Poetry Shelf review: Gail Ingram’s Contents Under Pressure


Gail Ingram, Contents Under Pressure, Pūkeko Publications, 2019


Gail Ingram has published poetry and flash fiction both in New Zealand and internationally. She lives in Christchurch where she is part of a writing/ critiquing group of poets. Contents Under Pressure is her debut poetry collection and includes illustrations by her daughter, Rata Ingram.

Contents Under Pressure is in debt to a city; the poems navigate post-earthquake Christchurch. When I first held the book and flicked through the pages, I was reminded of flicking through a book to watch the drawings on the bottom corners move. Flick the pages of this book and it is poetry in disrupted movement: you get spiky angles, walls of text, bold against light, steps against missing bits, changing fonts.

The title is perfect: everything is under pressure – the fractured city and the contents of the book. This is the story of a city filtered through that of a mother / graffiti artist and her son, and both have different ways of coping with a city in pieces.

The opening poem ‘Definition: mother / graffiti / artist’ introduces just that: a mother who goes tagging in the city that continues to break. At times the pages of the book stand in for the tagged walls:


she sprays

airport walls in zen

tangles so strangers

trace poke-leaves

in sesquipedalian mazes


from ‘From below, the graffiti artist is’
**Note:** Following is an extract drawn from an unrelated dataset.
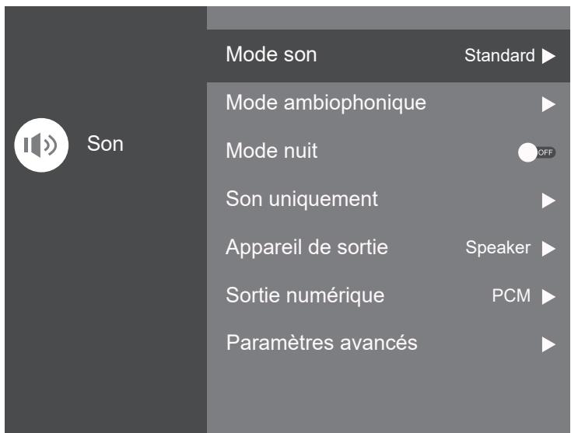Open Sortie numérique setting

pyautogui.click(x=305, y=295)
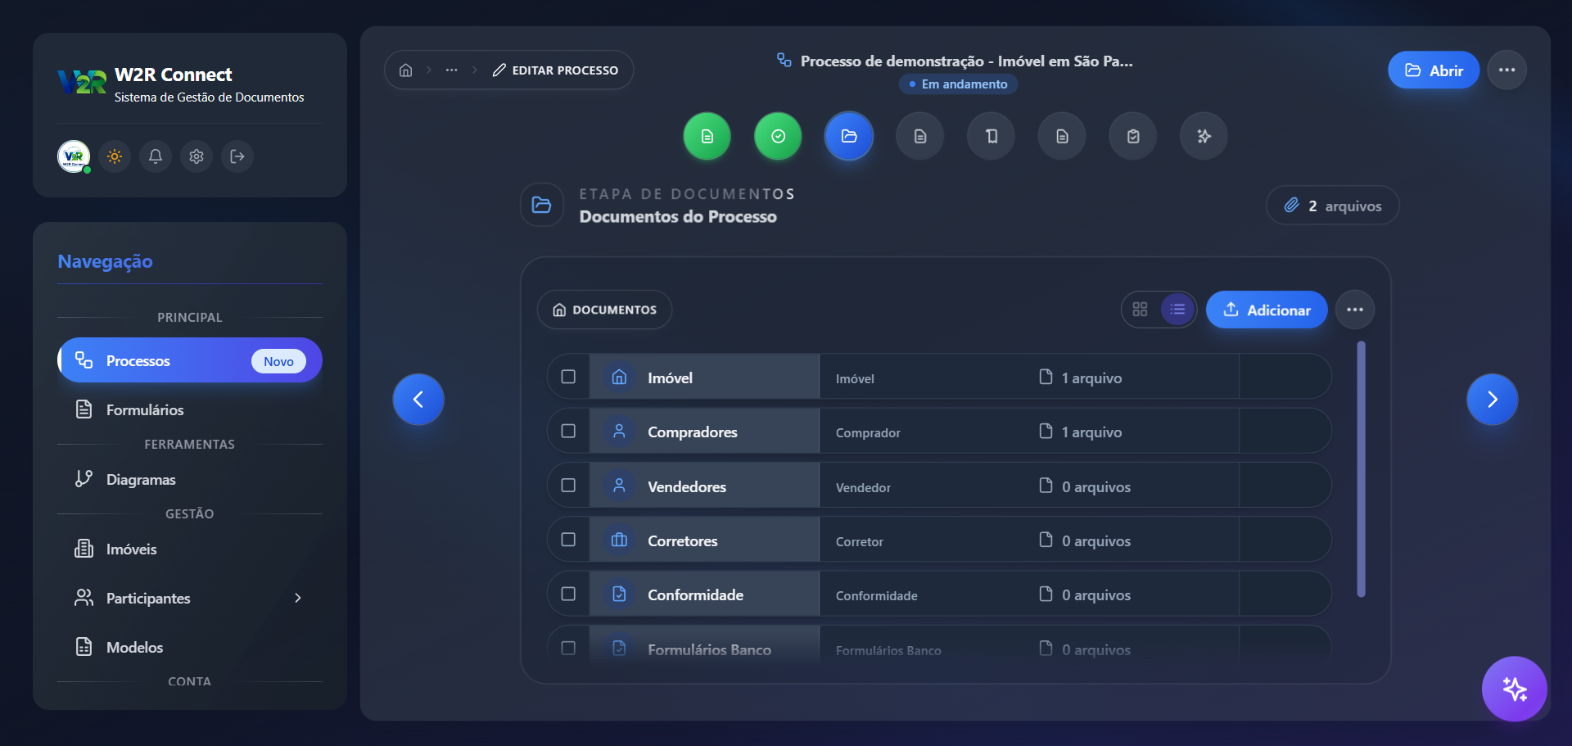This screenshot has width=1572, height=746.
Task: Expand the breadcrumb ellipsis
Action: click(x=452, y=70)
I love this book because it shakes up what poetry can do while simultaneously bringing us in close, so searingly close, to human trauma.

An early poem returns us to solid ground: the mother and her sons are looking at a photo of the family tobogganing at Round Hill. It is a white hot shard in the collection that makes the rest of the poetry even more poignant:


Mum took the photo. I’ve got this picture of Dad resting his

arm across her shoulders —

Yeah, like a security blanket.


But now when I look at it, I don’t see us. I don’t know who

that family is, but …

I know the mountains —

The mountains are capable of moving.


from ‘She overhears the boys talking about the photo in the hall’


The portrait of the woman feels like a woman behaving out of character in order to relocate herself (her new character) in the new and shattered terrain. She leaves her familiar/unfamiliar daylight routines. She becomes someone other in the pitch dark night. At times the writing is in shards and spiky while at times it is lyrical:


She hasn’t gone out into the ink

of the night street yet. Here,

she exists, safe as a thief

in the stoma of their sheets

before she will slink through the open window,

creep along the dark passages of local streets,

and tap her own tune

on the city’s leaping drum.


from ‘The graffiti artist waits for the world to sleep’


The graffiti artist shows us the power of art to make both public and personal both ideas and feelings. And we can engage with this. We can be moved and we can be challenged. In ‘The graffiti artist as a teenager’, her art teacher had showed the class the ‘Cubist strokes of “Guernica””. She is learning what art can do:


At fourteen she learned the power of dots. That a

cluster could create a river pebble’s shadow, a

crease in a smile or the trail of cupped hooves on

farm soil. Forty pencils pattering in the class, and

the hexagon-window left free, high in the streaked

pupil, made the picture come alive as if it was her

paper skin under the shrapnel of sharp lead. (…)


There are many threads to track through the book. Equally captivating is the thread of the son thrown off kilter, with drugs, anxiety, physic textbooks. In ‘Expedition to the New World’ the mother and son are traipsing through the vegetable aisles where the poem’s punning supermarket title confirms everything is made strange and off-centre:


(…)  She can’t find what they need. He

brushes past tins of spaghetti. Root-like tendrils on the

labels seem to take an interest in his passing, as though to

grasp for arm or ankle. He half-stumbles into the bags of

stalky cereal and utters a guttural sound, an earthquake

rumble that shudders up through his body to settle there.


On the back of the book Sue Wootton, Bernadette Hall and Bryan Walpert underline what a gift this book is. I agree. The poetry represents the way the shattering of familiar terrain shakes up everything: family, body, heart, faith, everyday routines, solid attachments. It shakes you as you read. It is intimate and it is wide reaching. It also shows the way art, language and a deep love of family carry you as you discover ways to resettle. A gift of a book.